Michigan Public Health Receives NHLBI Grant to Continue Big Data Summer Institute
The University of Michigan School of Public Health’s Big Data Summer Institute has received a three-year Summer Institute in Biostatistics (SIBS) grant from the National Heart, Lung, and Blood Institute (NHLBI). Launched in 2014, the six-week interdisciplinary training and research program run by the Department of Biostatistics introduces undergraduate students to the intersection of big data and human health.
“Biostatistics is a rapidly growing field that uses quantitative analysis to help solve scientific problems and improve people’s lives,” said Bhramar Mukherjee, John D. Kalbfleisch Collegiate Professor and Chair of Biostatistics at Michigan Public Health. “This grant allows us to continue to offer this unique program free of charge to a diverse group of undergraduate students from across the country and world who are interested in big data and biostatistics.”
The program has trained 164 undergraduate students in the last four years and a cohort of 40 are about to join this summer.

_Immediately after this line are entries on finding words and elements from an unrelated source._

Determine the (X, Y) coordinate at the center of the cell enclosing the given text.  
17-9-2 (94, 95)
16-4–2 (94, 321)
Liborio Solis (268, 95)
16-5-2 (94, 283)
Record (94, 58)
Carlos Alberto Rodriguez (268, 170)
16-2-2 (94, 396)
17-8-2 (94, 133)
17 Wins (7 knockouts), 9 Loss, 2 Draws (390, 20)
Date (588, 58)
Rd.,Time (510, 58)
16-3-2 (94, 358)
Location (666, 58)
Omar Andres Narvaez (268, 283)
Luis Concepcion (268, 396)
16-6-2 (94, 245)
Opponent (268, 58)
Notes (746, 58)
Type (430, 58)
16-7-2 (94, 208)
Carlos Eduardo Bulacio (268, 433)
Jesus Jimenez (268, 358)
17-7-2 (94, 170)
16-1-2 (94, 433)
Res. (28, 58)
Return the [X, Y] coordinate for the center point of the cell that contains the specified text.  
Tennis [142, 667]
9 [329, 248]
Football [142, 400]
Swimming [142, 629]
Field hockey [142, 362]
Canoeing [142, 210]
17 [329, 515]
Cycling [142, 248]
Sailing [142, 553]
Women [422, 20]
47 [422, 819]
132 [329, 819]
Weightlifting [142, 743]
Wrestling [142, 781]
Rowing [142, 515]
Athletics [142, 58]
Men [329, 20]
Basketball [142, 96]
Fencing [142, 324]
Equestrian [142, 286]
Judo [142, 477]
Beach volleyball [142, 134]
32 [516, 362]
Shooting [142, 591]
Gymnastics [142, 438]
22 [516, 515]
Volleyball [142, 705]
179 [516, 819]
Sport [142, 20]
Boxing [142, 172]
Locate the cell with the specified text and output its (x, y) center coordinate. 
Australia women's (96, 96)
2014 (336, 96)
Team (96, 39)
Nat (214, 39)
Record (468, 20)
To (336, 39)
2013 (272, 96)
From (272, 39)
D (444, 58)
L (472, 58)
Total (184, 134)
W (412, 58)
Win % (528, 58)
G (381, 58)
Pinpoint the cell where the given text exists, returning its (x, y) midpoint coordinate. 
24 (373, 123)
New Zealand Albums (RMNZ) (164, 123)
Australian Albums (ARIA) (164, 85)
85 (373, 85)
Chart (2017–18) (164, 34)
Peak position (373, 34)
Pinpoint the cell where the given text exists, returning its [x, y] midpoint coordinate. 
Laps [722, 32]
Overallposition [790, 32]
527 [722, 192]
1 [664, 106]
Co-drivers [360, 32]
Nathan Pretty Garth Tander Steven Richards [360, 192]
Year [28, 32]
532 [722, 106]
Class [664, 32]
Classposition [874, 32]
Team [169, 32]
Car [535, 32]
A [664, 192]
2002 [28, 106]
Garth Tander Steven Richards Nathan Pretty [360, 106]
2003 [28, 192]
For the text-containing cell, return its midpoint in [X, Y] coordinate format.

Drawing from the expertise and experience of faculty of several departments at the University of Michigan—including Biostatistics, Statistics, and Electrical Engineering and Computer Science—the institute exposes undergraduate students to interdisciplinary experiences and data science techniques that distinguish it from other undergraduate summer programs in biostatistics.
The primary investigators for the project are Mukherjee; Sebastian Zoellner, professor of Biostatistics; Jian Kang, associate professor of Biostatistics; Matt Zawistowski, clinical assistant professor of Biostatistics; Jenna Wiens, assistant professor of Computer Science and Engineering in the College of Engineering; and Johann Gagnon Bartsch, assistant professor of Statistics in the College of Literature, Science, and the Arts.
The next Big Data Summer Institute will run from June 17 to July 26, 2019.